Declining standards

I’ve just been sent the link to a transcript of a speech given by Lord Bingham in 2006 on the subject of the rule of law. This bit is wonderful:

The British Government, through one entity or another, is very frequently involved in litigation. It is usually successful, but not invariably so. When unsuccessful it is displeased, being driven like every other litigant by a belief in the rightness of its cause but also no doubt by a belief that the public interest is best served by its succeeding. In the past the convention was that ministers, however critical of a judicial decision, and exercising their right to appeal against it or, in the last resort, legislate to reverse it retrospectively, forebore from public disparagement of it.

This convention appears to have worn a little thin in recent times, as I think unfortunately, since if ministers make what are understood to be public attacks on judges, the judges may be provoked to make similar criticisms of ministers, and the rule of law is not, in my view, well served by public dispute between two arms of the state.

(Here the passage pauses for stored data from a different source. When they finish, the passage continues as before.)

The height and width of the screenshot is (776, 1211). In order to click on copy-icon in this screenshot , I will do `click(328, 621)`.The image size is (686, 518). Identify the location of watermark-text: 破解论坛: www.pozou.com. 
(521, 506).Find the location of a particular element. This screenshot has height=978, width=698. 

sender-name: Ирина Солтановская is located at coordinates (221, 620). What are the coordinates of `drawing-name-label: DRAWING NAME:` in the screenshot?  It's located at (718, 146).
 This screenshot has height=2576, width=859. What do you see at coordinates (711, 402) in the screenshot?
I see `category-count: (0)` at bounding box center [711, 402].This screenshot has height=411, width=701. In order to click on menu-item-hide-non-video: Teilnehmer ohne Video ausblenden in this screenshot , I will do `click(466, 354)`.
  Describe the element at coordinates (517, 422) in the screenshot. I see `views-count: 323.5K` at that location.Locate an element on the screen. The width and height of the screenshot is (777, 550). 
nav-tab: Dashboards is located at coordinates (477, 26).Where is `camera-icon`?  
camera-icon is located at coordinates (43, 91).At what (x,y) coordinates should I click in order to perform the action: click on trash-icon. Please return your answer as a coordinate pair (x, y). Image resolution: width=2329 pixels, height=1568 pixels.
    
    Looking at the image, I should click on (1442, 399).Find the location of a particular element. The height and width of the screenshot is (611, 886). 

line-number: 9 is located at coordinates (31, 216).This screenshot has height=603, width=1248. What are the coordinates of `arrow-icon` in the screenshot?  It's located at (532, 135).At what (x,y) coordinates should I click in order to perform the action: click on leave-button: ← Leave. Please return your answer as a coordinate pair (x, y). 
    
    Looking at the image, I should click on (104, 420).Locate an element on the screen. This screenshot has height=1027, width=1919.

Some sections of the press, with their gift for understatement, have spoken of open war between the government and the judiciary. This is not in my view an accurate analysis. But there is an inevitable, and in my view entirely proper, tension between the two. There are countries in the world where all judicial decisions find favour with the government, but they are not places where one would wish to live.

Reading that reminded me of the pleasure I got from a TV news item a couple of years ago, when one sore-loser Home Secretary or another was taking a pot-shot at the judiciary, which he accused of dangerous radicalism. As the newsreader intoned the words ‘radical judges’, the scene shifted to the Lord Chief Justice pruning his roses, his glasses perched on the end of his nose, clad in checked viyella shirt and baggy old cord trousers. A masterpiece of editing.